Problem to solve: List each line below that contains the word "Enable". Case must match.

Target position records:

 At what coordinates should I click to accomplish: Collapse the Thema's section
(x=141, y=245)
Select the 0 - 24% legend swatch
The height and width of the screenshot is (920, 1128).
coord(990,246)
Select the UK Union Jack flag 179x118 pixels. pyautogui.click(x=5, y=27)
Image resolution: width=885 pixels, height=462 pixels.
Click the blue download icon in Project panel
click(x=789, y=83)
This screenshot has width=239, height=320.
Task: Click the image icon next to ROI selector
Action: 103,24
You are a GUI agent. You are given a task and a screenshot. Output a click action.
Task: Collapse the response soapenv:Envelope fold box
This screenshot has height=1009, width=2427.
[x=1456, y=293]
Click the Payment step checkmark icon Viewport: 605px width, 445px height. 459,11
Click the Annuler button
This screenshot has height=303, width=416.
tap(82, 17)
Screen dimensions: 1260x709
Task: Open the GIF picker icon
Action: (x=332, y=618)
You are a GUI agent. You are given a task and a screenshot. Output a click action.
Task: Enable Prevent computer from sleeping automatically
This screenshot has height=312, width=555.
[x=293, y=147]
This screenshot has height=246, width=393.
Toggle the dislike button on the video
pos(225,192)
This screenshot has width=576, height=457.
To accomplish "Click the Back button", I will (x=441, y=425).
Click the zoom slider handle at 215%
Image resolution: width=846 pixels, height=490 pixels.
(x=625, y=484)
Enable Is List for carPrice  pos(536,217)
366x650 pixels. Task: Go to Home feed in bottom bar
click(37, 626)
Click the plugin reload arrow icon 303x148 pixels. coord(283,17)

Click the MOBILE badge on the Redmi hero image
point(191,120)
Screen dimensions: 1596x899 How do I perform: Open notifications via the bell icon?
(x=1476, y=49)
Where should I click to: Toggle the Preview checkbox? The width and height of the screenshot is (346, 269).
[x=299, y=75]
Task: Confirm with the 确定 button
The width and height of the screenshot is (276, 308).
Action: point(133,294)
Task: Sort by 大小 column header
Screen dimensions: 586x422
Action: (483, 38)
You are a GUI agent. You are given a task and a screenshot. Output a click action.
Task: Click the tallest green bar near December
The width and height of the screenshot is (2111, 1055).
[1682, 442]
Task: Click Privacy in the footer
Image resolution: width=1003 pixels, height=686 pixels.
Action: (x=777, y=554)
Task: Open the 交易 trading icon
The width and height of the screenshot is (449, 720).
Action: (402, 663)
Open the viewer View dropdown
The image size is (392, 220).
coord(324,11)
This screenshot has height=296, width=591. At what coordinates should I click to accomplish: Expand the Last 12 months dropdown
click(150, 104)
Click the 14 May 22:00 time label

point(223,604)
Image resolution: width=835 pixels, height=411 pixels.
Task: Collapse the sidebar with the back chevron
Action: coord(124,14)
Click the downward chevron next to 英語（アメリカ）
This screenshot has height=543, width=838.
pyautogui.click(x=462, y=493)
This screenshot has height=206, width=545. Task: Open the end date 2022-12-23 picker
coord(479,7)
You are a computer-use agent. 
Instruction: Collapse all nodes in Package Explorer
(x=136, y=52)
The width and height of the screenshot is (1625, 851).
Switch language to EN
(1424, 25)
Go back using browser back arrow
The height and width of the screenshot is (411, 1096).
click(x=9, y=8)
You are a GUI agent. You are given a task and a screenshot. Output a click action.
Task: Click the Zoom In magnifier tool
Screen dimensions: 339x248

Exercise result:
Task: Enable Prevent computer from sleeping automatically
Enable Is List for carPrice  pos(536,217)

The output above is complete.